先日、8日(木)きもの基本講座の一回目「着物の種類と格について」
暑い中、ご参加いただいた皆様、ありがとうございました。
感染者が増える中、積極的にお声もかけられず少人数で開催しました
来月は25日(木)「季節に合わせた着物の着方」の講義をします。
興味があったら、次回ぜひご参加ください。
さて、今日は浴衣を自宅で洗うか、洗わないか・・・について
書いてみたいと思います。
先日、若いお客様の浴衣の着付けをさせて頂いたときのこと
「今日一日着たら、浴衣はどうしたらいいですか?」と聞かれたことがきっかけで
またいろいろと私自身が悩むことに
まず、私は、自分の浴衣は、木綿、麻、絹紅梅も、自宅で洗っています。
水に通して洗いたいというのが一番なのですが、洗ったらどうなるかお客様に
お話しする実験でもあります
前述のお客様には、聞かれたとき、これまで通りの自分の考えで
「浴衣は木綿ですし自分で洗えますよ~、良かったら洗い方、教えますよ」と
気軽にお話ししました。
そして数日後、街で着物のチェーン店の前を通りかかったときなのですが
その店の販売員の方が浴衣をご覧になってるお客様に「浴衣は洗えません」
とおっしゃる言葉が聞こえてきて「エッ!?」
素人の客の振りをしてちょっとお話を聞いてみました。
その後、気になりかけて当店のシミや洗いをしてくれている職人さんにも意見を聞いてみました。
その結果、知識のないお客様に安易に洗えると言い切ってしまうと
トラブルになることもある‥、だから、自宅では洗えないと言った方が無難・・・
という事・・・と理解。
洋服でも、「コレ洗えるよね・・・」と思うようなポリエステルや木綿の素材の表示が
ドライクリーニングになっているのを見かけますが同じことだと思います。
確かに水を通すと、風合いが変わったり、色落ち、型崩れ・・・といったことが起きるかもしれません。

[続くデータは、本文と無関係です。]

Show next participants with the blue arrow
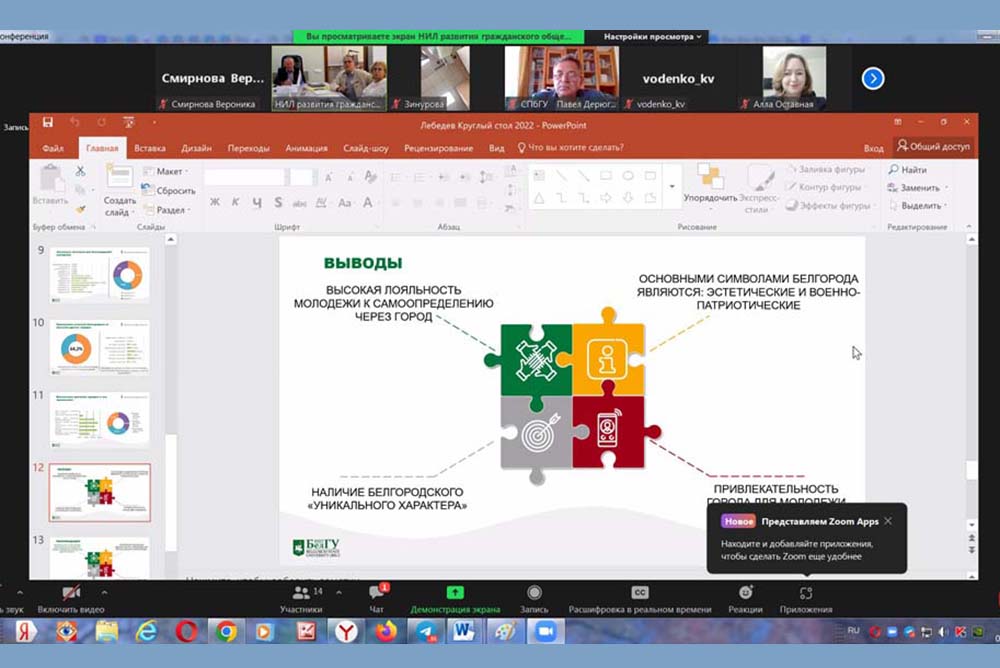Viewport: 1000px width, 668px height. [873, 78]
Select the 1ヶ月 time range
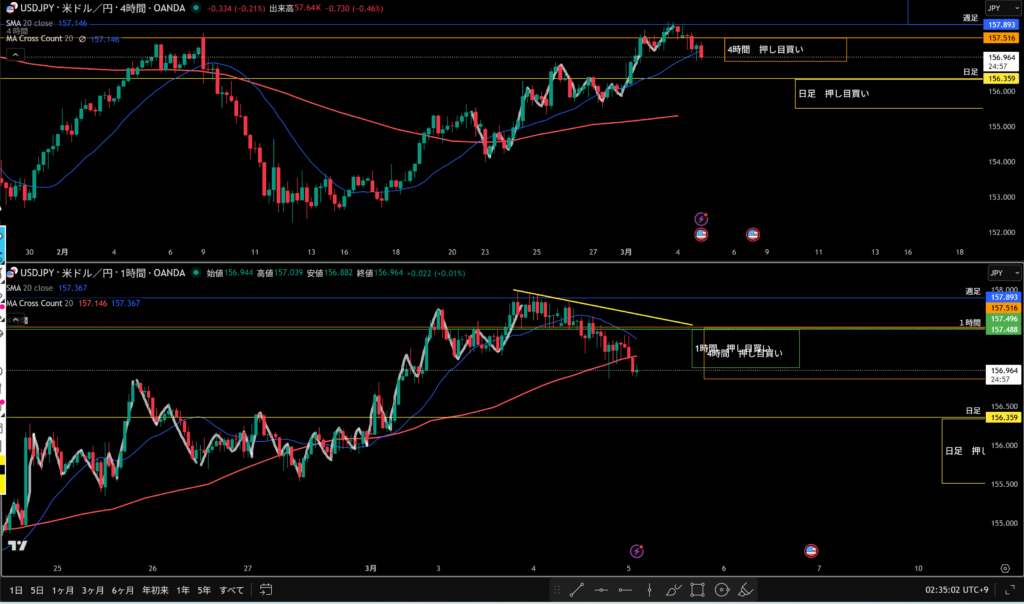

丸洗いなどをお願いしている職人さんにアドバイスされたのは
自店で販売しているものは、品物のことが分かっているけれど
たとえばスーパーやネットなどはじめ、ほかで求められたものに関しては
今はどんな染でどんな生地かわからない、何かあったときに責任が持てないから
安易に洗うことをお勧めするのは危険だと。
とても腑に落ちました。
当店のお得意様は、浴衣も長襦袢もできれば洗いたい、
水で洗った方が気持ちがいいという私と似た感覚や考えをお持ちの方が多いように思います。
ですから、反物の浴衣や洗える素材の長襦袢を販売した時には
洗うことを想定して
水通しや、地詰め、縫い糸などいろいろと注意して加工仕立をしています。
もちろん、生地も染も素性の分かったものです。
洗う時のリスクを書いてみます。
水に通すと、生地は縦に縮むことが多いです。横にはあまり縮みません。
長くつけておくと、色落ちすることがあります。
濡れたまま時間をおくと、色が他に移ることがあります。
そこで、注意すること
色落ちするか、目立たない部分を濡らして白い布でこすったりしてテストする。
お湯でなく水で洗う。なるべく短時間で。
洗剤は漂白剤などの含まれていないもの(おしゃれ着洗い)
濡れたまま放置しないで、形を整えて干す。
など、こうして書いてみるとちょっと大切なお洋服を自宅洗いするときの要領ですよね。
私は「ゆかた洗濯ネット」という製品を使うと楽なのでお勧めしてます。
気になったら、店に置いてますのでご覧ください。
基本的に絹は洗えませんが、私は自分の趣味で使うので
古い着物生地や解いた着物を、これまでいろんな生地を自分で洗ったことがあります。
着物を洗うとこうなるんだな・・・と失敗・勉強になることもたくさん
この経験も踏まえて・・・
浴衣、扱いなれてるとご自宅で洗うのはそんなに難しい事ではないと思います。
ただ、苦手な方や、失敗したくない時はプロにお任せするのが無難かも・・・。
以前、私の友人に絹紅梅を買ってもらい、やはり「自分で洗う人」なので
友人として率直に様子を言ってくれるだろうと
シーズン後、洗って縮み具合や様子を参考に聞かせてほしいと言ったところ
「縮んだかどうかなど気にしてない、洗ったら縮むのは仕方ないし、もし縮んでも
気にしないで着るわ」と、なんともおおらかでありがたい言葉。
こんな風に、生地の特性を自然なものとして受け入れてもらえると
とても助かります。
とても長くなってしまったのですが
浴衣を自分で洗うか洗わないか・・・問題、
メリット、デメリットを考え、自己責任で・・という事で
先日、「洗えます、洗い方教えます」とお話ししたお客様には
後日再来店してくださったときに、
洗うリスクと注意点もお話しして、洗い方をお教えしました。